|Banag, CI; Thrippleton, T; Alejandro, G J; Reineking, B; Liede-Schumann, S: Bioclimatic niches of selected endemic Ixora species on the Philippines: predicting habitat suitability due to climate change, Plant Ecology (2015), doi:DOI 10.1007/s11258-015-0512-6|
|Key words: Climate change, Species distribution modeling, Endemic, Ixora, Maxent, Rubiaceae|
The pantropical genus Ixora is highly diverse, with several species endemic to the Philippines. Owing to their endemic nature, many of these species are endangered and little is known about their basic biology. This study aimed to establish baseline information about the bioclimatic niches of Ixora species endemic to the Philippines, determine suitable areas and potential range shifts under future climate conditions, and identify priority areas for conservation and future research. Locality records of 12 endemic Ixora species from the Philippine archipelago were analyzed, with a particular focus on the five mostabundant species I. auriculata, I. bartlingii, I. cumingiana, I. macrophylla, and one island endemic species, Ixora palawanensis. Bioclimatic variables from the WorldClim database at 2.50 resolution were used, with a focus on annual means and seasonality of temperature and precipitation as well as precipitation of the warmest quarter. Analysis of the relationships of the species locations with the bioclimatic variables showed that the bioclimatic niches of the five focal Ixora species generally had narrow temperature and wider precipitation niches. Species distribution modeling with the model Maxent suggested that I. auriculata and I. bartlingii will likely shift their geographic distributions southwards under predicted levels of climate change, while I. cumingiana and I. macrophylla were found to likely expand their ranges. Ixora palawanensis, in contrast, was predicted to decrease its potential distribution with future climate change. Further, results of species distribution modeling for the rare endemic Ixora species I. bibracteata, I. chartacea, I. ebracteolata, I. inaequifolia, I. longistipula, I. luzoniensis, and I. macgregorii were presented, which, however, had much less observation points and therefore only provide a first estimate of potential species distributions. The generated potential habitat suitability maps can assist policy makers in designing conservation strategies for the species and in identifying areas with potential to withstand climate change until at least 2080.

[Saved entries]
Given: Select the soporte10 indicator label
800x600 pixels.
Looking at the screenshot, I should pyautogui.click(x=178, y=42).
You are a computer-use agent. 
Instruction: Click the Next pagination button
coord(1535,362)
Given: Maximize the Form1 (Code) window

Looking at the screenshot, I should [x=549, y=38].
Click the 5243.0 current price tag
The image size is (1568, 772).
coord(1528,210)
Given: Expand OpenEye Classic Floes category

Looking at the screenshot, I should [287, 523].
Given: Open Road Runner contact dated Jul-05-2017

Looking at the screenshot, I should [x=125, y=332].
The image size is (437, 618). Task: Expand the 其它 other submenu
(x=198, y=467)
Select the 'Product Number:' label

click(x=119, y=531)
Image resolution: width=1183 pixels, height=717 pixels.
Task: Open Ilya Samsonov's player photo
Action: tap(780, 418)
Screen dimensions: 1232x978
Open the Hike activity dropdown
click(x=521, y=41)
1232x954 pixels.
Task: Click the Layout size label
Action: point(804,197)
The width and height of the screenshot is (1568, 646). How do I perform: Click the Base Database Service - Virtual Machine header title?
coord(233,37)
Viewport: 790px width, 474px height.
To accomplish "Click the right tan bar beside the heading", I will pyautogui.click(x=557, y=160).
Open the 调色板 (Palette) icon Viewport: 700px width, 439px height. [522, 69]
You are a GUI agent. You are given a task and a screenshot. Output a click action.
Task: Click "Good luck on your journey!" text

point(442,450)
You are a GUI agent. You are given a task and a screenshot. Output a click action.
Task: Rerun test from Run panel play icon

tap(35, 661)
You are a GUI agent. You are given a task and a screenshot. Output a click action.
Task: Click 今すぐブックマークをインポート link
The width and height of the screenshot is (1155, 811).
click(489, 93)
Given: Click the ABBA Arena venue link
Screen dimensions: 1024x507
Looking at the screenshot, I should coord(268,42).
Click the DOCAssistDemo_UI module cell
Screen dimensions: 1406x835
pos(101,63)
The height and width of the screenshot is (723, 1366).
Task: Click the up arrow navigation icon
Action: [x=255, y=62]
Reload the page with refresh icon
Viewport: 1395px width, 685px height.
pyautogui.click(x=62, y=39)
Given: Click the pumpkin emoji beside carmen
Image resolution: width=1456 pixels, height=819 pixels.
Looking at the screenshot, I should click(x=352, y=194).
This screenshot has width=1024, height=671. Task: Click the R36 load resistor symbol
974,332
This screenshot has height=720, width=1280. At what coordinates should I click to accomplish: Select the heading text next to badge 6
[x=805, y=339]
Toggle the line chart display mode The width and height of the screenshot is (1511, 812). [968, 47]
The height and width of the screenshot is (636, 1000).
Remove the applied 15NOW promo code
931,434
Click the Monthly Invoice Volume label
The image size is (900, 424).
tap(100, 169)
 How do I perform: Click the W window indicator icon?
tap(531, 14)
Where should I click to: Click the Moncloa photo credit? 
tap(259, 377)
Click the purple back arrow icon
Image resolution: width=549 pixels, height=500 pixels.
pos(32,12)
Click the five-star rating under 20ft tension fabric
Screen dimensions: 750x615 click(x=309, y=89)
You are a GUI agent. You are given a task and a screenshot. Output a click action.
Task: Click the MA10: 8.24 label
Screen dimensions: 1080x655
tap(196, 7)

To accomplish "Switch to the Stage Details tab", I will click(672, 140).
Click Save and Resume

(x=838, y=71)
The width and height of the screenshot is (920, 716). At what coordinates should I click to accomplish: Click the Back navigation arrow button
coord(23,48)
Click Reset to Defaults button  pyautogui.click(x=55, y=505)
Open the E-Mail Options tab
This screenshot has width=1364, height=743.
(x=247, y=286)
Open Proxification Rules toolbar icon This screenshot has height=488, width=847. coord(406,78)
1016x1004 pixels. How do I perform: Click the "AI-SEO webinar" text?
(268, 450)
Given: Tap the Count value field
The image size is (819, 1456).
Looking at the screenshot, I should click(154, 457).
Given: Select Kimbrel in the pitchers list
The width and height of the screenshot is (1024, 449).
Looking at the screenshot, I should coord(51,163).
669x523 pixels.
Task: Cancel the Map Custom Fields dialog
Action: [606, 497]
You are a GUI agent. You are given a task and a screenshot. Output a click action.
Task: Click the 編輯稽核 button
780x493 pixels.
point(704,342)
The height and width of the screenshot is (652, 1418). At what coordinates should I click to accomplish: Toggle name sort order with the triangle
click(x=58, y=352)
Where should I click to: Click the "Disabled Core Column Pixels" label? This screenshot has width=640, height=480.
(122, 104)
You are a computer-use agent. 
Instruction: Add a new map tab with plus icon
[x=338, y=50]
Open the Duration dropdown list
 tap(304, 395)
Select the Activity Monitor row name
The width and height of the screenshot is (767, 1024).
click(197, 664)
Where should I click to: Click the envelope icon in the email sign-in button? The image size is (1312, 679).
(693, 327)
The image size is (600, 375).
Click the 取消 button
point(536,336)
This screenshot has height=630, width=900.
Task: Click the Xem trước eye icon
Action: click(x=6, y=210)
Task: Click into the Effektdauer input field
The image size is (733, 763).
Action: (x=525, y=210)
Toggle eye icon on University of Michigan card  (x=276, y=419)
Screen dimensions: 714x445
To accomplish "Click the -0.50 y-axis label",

*Exercises to complete*.
a) According to the Ixora abstract, which species was predicted to shrink its potential distribution under future climate change?
b) List the rare endemic species for which the Ixora abstract says species distribution modeling results were also presented.
None of the lines play any part in this exercise.

*Task responses*.
a) Ixora palawanensis.

b) I. bibracteata, I. chartacea, I. ebracteolata, I. inaequifolia, I. longistipula, I. luzoniensis, I. macgregorii